Hemos venido sosteniendo desde ese lejano 4 de febrero de 1992 que la sociedad venezolana estaba gravemente enferma y coincidiendo con Barbara Tuchman, incluso sin haberla leído, hemos considerado que esa enfermedad nos afectaba en nuestra psiquis, en nuestra cultura, usos, hábitos y costumbres. Es nuestro aporte a la marcha de la locura que signa la historia de América Latina desde el 19 de abril de 1810 hasta el día de hoy. Solo se han salvado de ella los más proclives a la racionalidad y la inteligencia, aquellos que Bolívar, derrotado y gravemente enfermo aunque dotado de destellos de racionalidad, reconociera en la República de Chile. Dijo en 1828: “Es la única república que podrá ser libre”.

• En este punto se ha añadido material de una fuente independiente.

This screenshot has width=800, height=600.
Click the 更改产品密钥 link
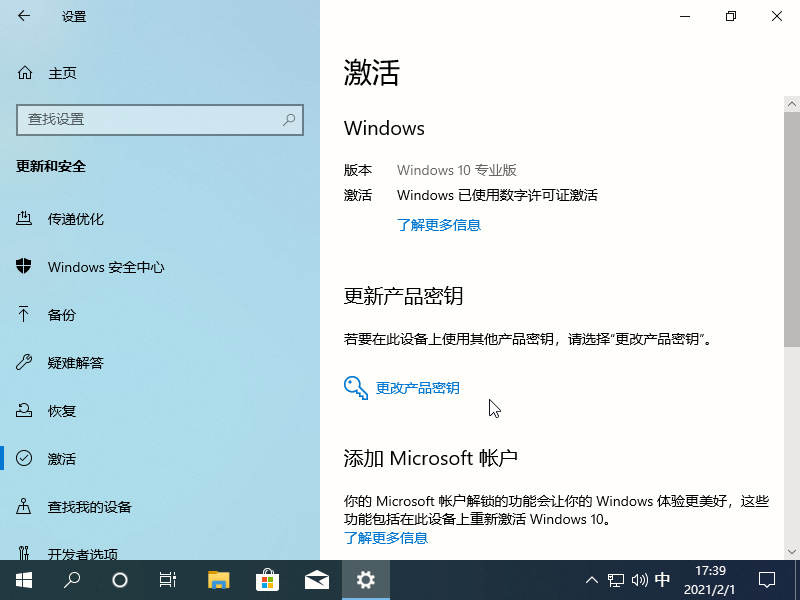pyautogui.click(x=419, y=388)
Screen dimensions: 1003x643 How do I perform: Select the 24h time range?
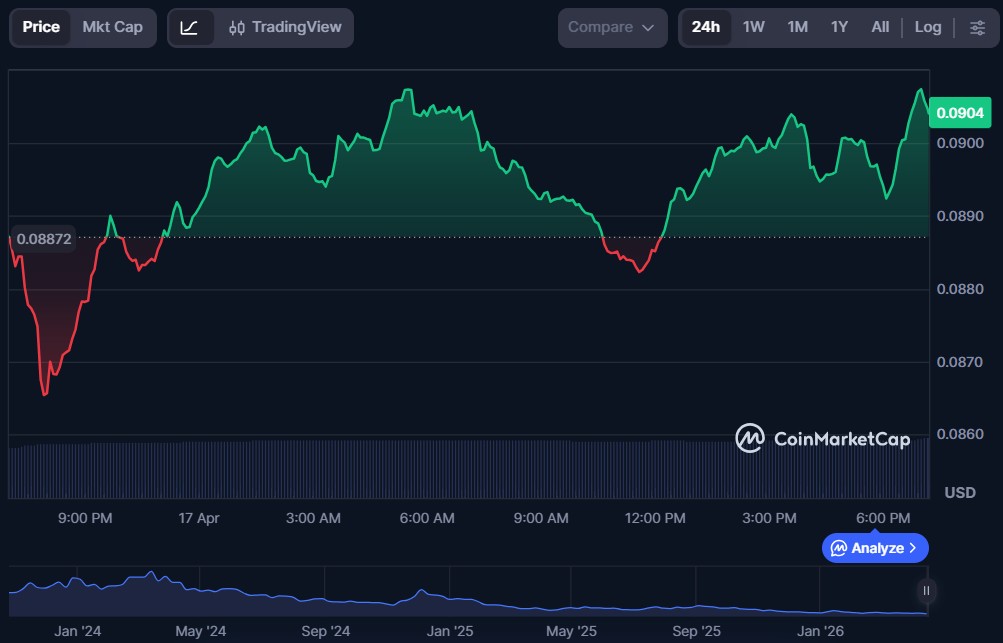click(x=705, y=28)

No es un consuelo, pero podría contribuir a apartar de un manotazo la estupidez consuetudinaria que sigue maldiciendo a quienes insisten en ocuparse de la dirección de nuestros asuntos públicos y la insensatez que late en las entrañas de nuestros pueblos: desalojar, por ahora y cuanto antes, al peor producto de nuestra locura, por la razón o la fuerza. Es el único camino hacia nuestra salvación. No hay otros.

Barbara W. Tuchman, La marcha de la locura, La sinrazón desde Troya hasta Vietnam. Fondo de Cultura Económica, México, 1989.